TASK PROMPT: Find the string "card" in the data, and copy out each line that has it.

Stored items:
--- START ---
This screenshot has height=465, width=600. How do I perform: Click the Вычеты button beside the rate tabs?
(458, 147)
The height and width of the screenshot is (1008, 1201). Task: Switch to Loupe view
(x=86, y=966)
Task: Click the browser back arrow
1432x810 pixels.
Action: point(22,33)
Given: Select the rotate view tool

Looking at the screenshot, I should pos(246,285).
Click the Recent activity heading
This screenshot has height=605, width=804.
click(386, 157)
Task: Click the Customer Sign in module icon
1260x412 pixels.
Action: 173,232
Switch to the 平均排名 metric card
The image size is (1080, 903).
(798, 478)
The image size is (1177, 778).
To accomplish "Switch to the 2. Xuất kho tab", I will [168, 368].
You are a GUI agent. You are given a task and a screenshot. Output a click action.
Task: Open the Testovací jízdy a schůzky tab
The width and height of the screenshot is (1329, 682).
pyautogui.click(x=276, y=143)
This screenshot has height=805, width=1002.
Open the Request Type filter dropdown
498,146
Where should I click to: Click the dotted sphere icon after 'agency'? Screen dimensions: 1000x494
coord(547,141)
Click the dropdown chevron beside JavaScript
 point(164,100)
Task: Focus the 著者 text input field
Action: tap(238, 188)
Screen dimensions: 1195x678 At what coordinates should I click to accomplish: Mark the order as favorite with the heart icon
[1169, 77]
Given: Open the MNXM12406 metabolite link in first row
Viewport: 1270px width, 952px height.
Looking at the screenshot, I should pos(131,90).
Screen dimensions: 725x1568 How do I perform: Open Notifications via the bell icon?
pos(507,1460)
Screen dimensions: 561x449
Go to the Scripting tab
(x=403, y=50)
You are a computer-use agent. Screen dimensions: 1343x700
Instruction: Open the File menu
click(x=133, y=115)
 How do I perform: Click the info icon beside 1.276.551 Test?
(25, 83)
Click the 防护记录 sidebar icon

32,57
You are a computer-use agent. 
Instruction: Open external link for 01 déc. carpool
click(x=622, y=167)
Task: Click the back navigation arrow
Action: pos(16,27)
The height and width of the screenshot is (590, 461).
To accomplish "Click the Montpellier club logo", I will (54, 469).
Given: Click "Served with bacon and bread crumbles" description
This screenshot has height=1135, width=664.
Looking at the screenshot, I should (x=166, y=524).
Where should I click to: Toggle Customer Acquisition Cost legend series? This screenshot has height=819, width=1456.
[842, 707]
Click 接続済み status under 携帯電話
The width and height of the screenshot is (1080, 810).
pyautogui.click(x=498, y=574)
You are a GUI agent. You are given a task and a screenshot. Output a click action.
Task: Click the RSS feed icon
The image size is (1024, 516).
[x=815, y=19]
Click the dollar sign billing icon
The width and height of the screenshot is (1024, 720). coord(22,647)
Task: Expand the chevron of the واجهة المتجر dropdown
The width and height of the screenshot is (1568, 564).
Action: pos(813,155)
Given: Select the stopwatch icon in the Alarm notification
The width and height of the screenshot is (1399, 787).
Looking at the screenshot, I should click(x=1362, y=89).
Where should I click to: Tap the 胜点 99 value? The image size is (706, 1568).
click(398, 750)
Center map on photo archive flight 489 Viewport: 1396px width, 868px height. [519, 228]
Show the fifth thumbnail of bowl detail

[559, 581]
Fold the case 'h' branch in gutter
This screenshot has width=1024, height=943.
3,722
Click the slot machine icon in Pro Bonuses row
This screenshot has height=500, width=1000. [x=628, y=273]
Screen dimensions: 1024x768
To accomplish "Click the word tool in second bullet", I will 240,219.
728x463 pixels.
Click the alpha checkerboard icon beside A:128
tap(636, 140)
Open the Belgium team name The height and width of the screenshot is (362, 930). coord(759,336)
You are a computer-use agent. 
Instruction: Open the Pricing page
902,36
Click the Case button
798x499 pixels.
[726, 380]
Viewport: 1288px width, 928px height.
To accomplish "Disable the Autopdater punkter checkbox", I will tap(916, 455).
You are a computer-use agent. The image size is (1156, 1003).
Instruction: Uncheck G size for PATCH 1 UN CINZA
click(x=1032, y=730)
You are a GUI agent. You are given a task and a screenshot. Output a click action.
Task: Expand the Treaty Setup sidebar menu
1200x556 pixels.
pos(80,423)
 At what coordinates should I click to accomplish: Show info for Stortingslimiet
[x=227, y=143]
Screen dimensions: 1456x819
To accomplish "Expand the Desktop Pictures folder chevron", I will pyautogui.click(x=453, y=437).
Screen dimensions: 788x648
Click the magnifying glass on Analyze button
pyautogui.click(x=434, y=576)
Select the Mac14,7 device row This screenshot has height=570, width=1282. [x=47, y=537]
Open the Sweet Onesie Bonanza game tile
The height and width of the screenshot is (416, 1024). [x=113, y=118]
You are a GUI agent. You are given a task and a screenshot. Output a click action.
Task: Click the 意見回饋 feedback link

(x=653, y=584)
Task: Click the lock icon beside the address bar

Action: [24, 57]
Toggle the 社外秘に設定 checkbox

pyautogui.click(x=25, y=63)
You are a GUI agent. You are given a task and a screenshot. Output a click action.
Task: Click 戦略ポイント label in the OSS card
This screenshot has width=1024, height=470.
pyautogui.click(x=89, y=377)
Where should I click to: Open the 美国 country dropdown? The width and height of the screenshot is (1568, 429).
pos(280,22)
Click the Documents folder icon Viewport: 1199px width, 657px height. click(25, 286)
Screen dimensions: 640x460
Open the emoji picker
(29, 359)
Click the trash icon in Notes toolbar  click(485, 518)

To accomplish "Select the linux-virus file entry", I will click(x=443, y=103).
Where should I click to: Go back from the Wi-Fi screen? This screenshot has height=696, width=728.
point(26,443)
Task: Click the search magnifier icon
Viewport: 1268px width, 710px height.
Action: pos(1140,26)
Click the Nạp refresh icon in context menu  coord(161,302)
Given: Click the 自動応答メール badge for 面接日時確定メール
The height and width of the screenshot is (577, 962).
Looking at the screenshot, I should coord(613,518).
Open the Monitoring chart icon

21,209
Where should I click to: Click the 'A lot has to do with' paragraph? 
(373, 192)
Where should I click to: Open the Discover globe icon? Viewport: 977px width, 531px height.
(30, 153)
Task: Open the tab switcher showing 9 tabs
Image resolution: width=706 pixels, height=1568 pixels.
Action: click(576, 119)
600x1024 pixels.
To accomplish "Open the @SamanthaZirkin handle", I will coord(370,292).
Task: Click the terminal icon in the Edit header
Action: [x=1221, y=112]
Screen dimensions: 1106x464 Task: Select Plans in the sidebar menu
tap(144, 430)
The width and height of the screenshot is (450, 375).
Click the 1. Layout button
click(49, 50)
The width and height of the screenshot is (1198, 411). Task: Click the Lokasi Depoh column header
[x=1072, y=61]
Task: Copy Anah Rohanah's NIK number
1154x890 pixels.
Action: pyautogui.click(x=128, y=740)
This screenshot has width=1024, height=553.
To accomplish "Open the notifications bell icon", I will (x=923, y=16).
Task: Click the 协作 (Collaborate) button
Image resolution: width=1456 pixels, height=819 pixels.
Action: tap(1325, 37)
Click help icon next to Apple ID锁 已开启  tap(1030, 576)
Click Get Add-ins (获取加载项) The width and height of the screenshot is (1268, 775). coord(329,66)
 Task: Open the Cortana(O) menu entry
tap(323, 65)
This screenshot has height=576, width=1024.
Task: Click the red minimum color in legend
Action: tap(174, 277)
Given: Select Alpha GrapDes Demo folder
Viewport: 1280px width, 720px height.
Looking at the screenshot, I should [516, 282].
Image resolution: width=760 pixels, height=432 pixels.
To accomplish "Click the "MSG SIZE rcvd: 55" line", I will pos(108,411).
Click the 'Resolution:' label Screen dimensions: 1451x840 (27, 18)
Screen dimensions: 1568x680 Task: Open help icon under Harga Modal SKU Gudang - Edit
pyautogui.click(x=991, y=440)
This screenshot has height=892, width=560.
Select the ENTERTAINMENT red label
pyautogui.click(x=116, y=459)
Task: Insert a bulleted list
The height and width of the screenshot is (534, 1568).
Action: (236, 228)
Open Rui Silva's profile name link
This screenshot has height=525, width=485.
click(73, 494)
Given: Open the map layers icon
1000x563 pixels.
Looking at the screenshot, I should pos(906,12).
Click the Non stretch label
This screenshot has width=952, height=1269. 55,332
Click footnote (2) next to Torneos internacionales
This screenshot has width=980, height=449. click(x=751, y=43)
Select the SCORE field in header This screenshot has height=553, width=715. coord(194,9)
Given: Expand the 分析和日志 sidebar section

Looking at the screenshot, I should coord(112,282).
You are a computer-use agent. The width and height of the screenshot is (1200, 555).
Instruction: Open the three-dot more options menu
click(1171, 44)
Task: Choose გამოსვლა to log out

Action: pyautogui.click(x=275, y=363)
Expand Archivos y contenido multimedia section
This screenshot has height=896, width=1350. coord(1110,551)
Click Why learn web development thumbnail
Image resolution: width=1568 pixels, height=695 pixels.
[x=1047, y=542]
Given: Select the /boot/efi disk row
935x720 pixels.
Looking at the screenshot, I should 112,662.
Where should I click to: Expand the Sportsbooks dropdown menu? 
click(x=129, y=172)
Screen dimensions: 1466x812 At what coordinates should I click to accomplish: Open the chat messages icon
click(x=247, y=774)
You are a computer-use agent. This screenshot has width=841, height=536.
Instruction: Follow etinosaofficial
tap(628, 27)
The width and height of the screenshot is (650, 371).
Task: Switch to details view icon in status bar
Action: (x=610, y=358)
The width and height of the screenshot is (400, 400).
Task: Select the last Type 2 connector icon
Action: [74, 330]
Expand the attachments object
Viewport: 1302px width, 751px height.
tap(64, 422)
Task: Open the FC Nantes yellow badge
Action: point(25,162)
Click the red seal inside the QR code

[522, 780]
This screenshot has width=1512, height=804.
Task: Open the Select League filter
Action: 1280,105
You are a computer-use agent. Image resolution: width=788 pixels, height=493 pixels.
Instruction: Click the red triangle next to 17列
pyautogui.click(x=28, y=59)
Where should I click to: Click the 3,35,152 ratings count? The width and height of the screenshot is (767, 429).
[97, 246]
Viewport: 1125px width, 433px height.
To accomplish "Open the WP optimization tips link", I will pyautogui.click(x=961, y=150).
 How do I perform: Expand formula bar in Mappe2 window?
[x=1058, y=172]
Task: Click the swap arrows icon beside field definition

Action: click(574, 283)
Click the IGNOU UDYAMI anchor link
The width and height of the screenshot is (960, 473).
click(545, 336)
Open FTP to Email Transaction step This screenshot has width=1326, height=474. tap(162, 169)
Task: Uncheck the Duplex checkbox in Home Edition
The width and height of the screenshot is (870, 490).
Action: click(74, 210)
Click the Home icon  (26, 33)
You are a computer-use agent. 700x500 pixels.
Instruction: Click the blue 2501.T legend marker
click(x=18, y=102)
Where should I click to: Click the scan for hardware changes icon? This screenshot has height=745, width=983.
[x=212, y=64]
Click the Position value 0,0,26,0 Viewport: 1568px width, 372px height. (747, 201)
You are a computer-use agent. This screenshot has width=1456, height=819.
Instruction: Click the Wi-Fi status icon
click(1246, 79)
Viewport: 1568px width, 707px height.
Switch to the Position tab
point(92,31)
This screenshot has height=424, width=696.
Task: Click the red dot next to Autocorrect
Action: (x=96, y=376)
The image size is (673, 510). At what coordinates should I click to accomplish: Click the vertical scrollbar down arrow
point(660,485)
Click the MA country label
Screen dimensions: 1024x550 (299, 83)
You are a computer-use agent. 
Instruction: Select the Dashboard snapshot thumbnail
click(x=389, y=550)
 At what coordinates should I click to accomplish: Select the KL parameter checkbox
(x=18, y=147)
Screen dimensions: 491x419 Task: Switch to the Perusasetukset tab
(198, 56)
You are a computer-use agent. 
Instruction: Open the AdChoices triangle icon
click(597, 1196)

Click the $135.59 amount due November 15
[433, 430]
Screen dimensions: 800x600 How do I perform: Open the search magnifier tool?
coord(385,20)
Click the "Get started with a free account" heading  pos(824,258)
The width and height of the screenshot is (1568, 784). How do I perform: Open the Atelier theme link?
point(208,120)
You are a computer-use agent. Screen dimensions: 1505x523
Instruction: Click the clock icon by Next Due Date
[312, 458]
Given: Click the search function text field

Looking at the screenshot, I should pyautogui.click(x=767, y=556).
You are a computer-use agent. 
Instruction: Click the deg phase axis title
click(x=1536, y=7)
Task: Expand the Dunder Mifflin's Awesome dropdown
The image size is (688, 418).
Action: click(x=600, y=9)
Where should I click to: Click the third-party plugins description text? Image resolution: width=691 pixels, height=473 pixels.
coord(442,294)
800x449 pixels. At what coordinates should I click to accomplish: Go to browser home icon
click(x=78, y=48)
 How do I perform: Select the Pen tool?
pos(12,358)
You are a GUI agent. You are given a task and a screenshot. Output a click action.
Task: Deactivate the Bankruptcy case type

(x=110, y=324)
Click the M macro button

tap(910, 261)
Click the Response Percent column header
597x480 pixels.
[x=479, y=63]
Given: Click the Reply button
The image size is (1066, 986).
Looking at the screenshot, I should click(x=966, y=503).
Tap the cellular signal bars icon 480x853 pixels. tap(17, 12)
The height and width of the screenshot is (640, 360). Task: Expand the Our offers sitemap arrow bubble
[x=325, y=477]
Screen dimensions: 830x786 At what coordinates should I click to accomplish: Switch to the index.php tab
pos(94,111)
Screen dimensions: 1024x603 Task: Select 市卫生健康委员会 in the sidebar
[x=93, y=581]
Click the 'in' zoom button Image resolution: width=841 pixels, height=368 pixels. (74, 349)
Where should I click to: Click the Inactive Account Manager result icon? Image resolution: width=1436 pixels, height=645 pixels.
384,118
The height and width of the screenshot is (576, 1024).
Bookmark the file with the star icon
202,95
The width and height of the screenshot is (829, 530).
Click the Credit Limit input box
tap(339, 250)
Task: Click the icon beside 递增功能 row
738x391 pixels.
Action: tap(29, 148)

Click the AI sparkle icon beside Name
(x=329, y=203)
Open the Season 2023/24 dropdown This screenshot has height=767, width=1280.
--- END ---
ANSWER SECTION:
Switch to the 平均排名 metric card
Task: Click 戦略ポイント label in the OSS card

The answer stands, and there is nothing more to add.